Julia kicherte. „Wenn du dich benimmst, dann nicht."

„Erzähl mir von deiner Arbeit", sagte sie neugierig.

„Das geht aber schon über einen Waffenstillstand hinaus, findest du nicht?", fragte er.

Julia zuckte mit den Schultern. „Vielleicht. Bilde dir aber bloß nichts drauf ein, wir sind keine Freunde oder so. Sondern einfach nur ... Kollegen, die in fachlichem Austausch miteinander stehen."

„Damit kann ich leben", antwortete er, „Darf ich?" und zeigte auf den freien Platz direkt neben Julia. „Oder ist dir das zu nah?"

„Nein, ist schon in Ordnung."

Florian setzte sich wieder. Dann sagte er: „Soll ich dir erzählen, wie ich vor fünf Jahren den Yeti gejagt habe?"

„Den Yeti? Ernsthaft? Du spinnst doch!", sagte Julia skeptisch.

„Wirklich", sagte Florian. „Drei Wochen habe ich im Hochland von Tibet verbracht. Die Nacht in einer zugigen Holzhütte auf zweitausend Metern Höhe geschlafen, oft sogar nur in einem winzigen Einmannzelt."

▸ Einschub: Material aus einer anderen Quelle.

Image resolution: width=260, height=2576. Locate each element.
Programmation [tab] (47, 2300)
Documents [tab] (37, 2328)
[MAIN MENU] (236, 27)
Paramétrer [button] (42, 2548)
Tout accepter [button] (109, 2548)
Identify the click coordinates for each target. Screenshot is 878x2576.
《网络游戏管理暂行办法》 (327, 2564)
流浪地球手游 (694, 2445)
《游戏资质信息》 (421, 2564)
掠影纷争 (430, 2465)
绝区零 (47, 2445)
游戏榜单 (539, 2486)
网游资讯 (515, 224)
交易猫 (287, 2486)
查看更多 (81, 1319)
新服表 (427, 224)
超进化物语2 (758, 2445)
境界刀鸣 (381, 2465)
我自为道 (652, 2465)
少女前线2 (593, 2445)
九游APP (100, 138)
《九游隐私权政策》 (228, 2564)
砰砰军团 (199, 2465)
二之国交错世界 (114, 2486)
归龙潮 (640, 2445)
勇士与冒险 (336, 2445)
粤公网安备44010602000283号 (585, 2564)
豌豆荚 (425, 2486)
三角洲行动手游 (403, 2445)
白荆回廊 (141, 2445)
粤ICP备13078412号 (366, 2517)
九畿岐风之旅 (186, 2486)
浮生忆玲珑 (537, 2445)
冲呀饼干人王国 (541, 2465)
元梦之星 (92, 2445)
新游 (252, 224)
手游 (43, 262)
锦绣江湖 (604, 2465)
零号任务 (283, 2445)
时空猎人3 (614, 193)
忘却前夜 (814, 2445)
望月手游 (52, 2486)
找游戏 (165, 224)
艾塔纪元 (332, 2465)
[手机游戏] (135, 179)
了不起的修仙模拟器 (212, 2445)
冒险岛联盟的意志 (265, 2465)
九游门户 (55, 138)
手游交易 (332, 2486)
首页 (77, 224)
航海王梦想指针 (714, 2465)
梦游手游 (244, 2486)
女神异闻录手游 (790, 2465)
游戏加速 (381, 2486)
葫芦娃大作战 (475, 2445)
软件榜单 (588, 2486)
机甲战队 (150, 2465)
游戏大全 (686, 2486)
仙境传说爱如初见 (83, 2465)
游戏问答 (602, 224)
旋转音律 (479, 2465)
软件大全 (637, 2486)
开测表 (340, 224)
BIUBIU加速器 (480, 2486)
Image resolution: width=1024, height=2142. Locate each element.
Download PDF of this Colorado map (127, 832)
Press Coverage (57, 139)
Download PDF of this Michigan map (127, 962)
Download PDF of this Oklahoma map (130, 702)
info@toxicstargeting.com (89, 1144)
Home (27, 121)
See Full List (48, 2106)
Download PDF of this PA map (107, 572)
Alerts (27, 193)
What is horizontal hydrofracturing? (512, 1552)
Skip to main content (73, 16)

„Und, wie war er so, der Yeti?"

„Na ja, ich habe nicht behauptet, dass ich den Yeti wirklich gefunden habe."

„Ach", entgegnete Julia sarkastisch.

„Dafür habe ich aber was anderes gefunden. Die Geister der Berge."

„Yeti? Geister der Berge? Willst du mich auf den Arm nehmen?"

„Natürlich nicht", sagte Florian. „Gib mir mal dein Tablet."

Sie reichte es ihm. Er rief die Homepage von GEO auf und rief einen Artikel auf. „Hier, schau selbst", sagte er.

Julia schaute auf das Display und traute ihren Augen kaum. „Das sind ja Irbisse", sagte sie ehrfurchtsvoll.

„Ja, eine Mutter mit ihrem Nachwuchs."

„Die Bilder sind fantastisch. So intim. Wie ist es dir nur gelungen, ihnen so nahe zu kommen?"

„Du würdest dich wundern, was mit einem Teleobjektiv möglich ist", sagte Florian.

„Trotzdem eine Meisterleistung. Ich kenne kaum ein Tier, das scheuer und geheimnisvoller lebt als ein Schneeleopard."